As I write, there are 18,677 question on MP&T with at least one positive-scored answer, and there are 9,978 questions with accepted answers: a rate of 53%. (Looking at total questions, the acceptance rate is 50%.) I haven't found health metrics for graduated sites, but for beta sites, according to How were the guidelines for a healthy site determined?, 90% is considered healthy. A personal acceptance rate of 70% is suggested in (the accepted answer for) How does accept rate work? Taken together, that would suggest we're subpar.

The "helpful" bar for accepting answers strikes me as both very low and very reasonable. So either we're not very good at providing helpful answers, or we're not very good at accepting them.

Thoughts?

Related: Why is our engagement rate low?


EDIT:

Now that there's been time for initial comments, some reactions.

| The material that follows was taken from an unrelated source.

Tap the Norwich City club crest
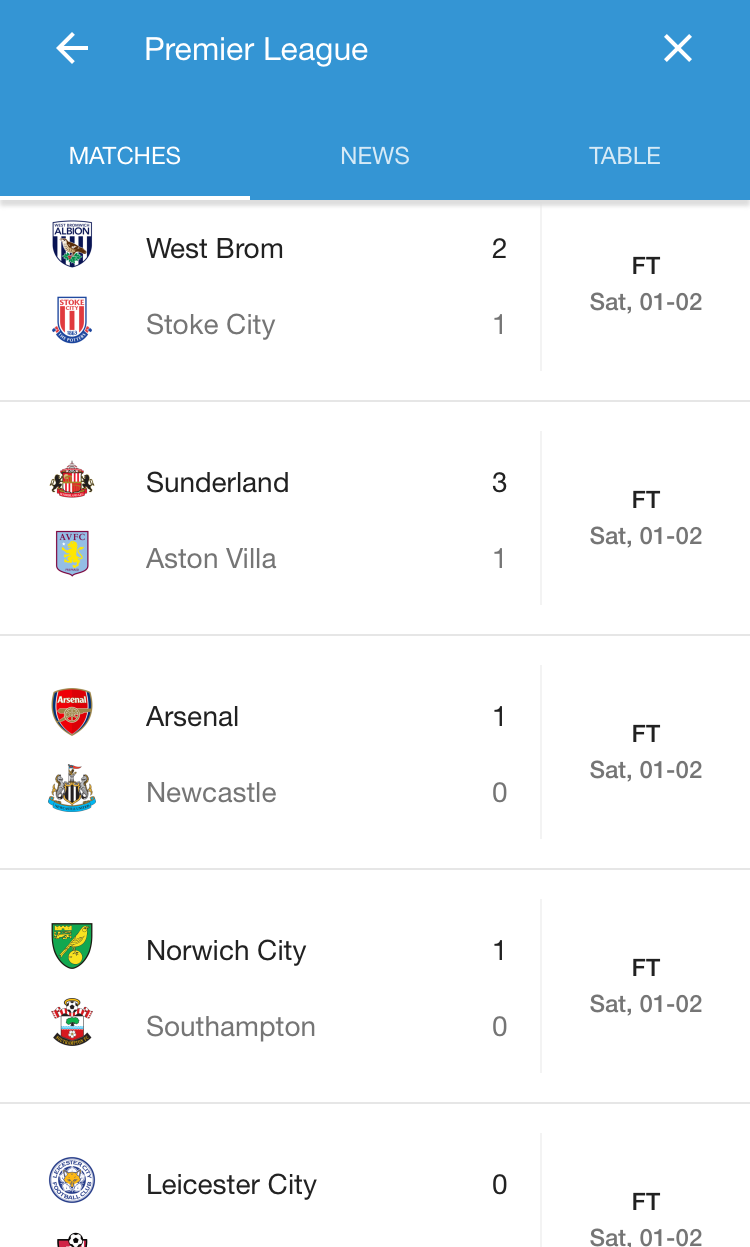 pos(72,947)
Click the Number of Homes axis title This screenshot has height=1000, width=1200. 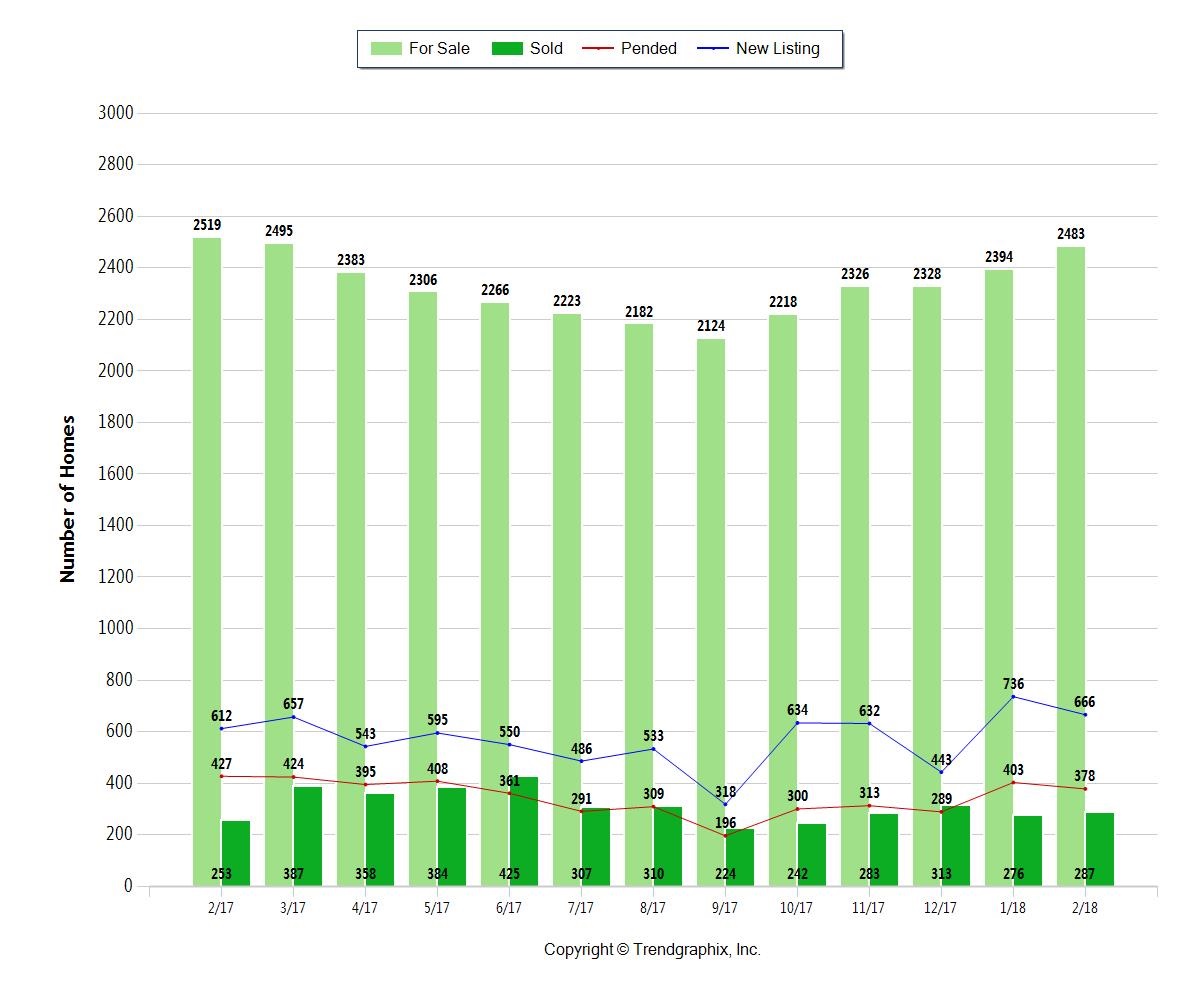68,499
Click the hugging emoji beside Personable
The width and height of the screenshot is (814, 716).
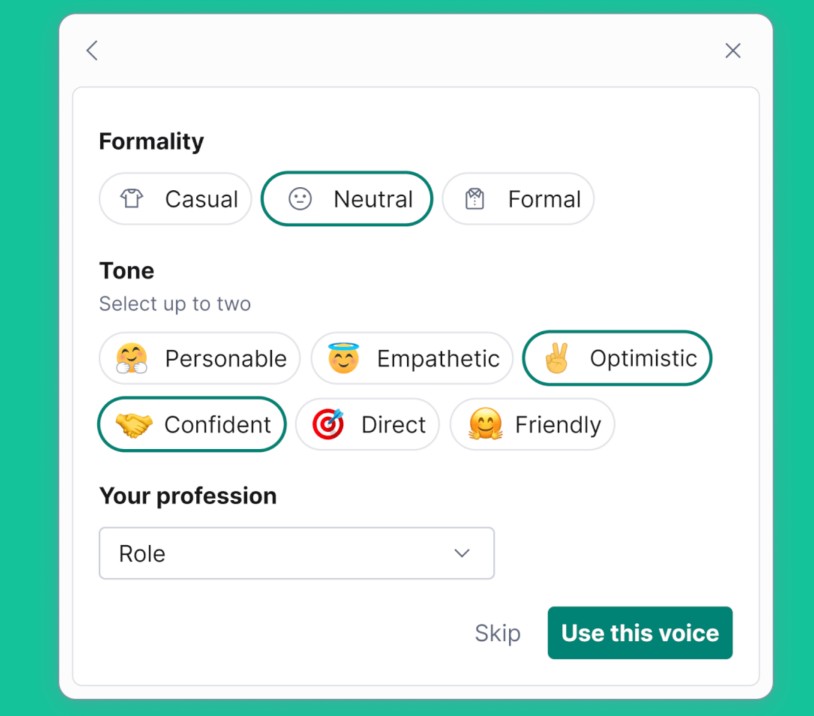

Accepted answers with negative scores

There are 24 such answers on our site. That amounts to 1 in 400 accepted answers or 1 in 833 total answers. That small ratio seems like something we can live with.

User acceptance vs. community voting

Both provide important metrics. Community voting gives an indication of the overall quality of answers. User acceptance gives an indication of whether individual users are being helped by the answers. A "helpful" rate little better than a coin flip does not suggest a useful q/a site.

Inexperienced users

It's true that most questions come from less experienced users, and the acceptance rate is also lower among those users.1 All the more reason that the more experienced users should set an example both by making a point of accepting helpful answers and also by helping the newest users understand how the site is intended to work.2

The importance of acceptance

To suggest that acceptance is being treated as "so important" is to set up a straw man, and to suggest that reputation gain is an important motivation denies the basic design of SE sites. The point here is only that acceptance of answers has importance.

When searching for information, an accepted answer helps narrow the field. "This question has at least one answer that was useful to the asker." A searcher would be more than justified to prioritize questions with accepted answers over others.

And when looking for questions to answer, the reverse applies. A question for which a helpful answer has been supplied would rightly attract less attention than a question for one which has not.

It's easy to point out pitfalls in both approaches, but this is inherent in all SE sites. Questions may be incorrectly tagged. Wrong or low-effort answers may be upvoted. Titles or keywords might not turn up the needed result. Nevertheless, all have their value, and when well-maintained by the community, they make for an effective system. Responsibly improving our acceptance rate is one way to increase the value of that particular SE feature.


NOTES:

1Users no longer registered account for 3.7% of total questions with an acceptance rate of 46%. Users with Reputation below the Established User privilege account for 75.7% of total questions and an acceptance rate of 48%.

2Among Established Users (Reputation >= 1000), the average reputation is 4877. Users with a Reputation >= 1000 and < 4877 accept answers at a rate of 62.8%. Users with Reputation above 4877 accept answers at a rate of 56.3%.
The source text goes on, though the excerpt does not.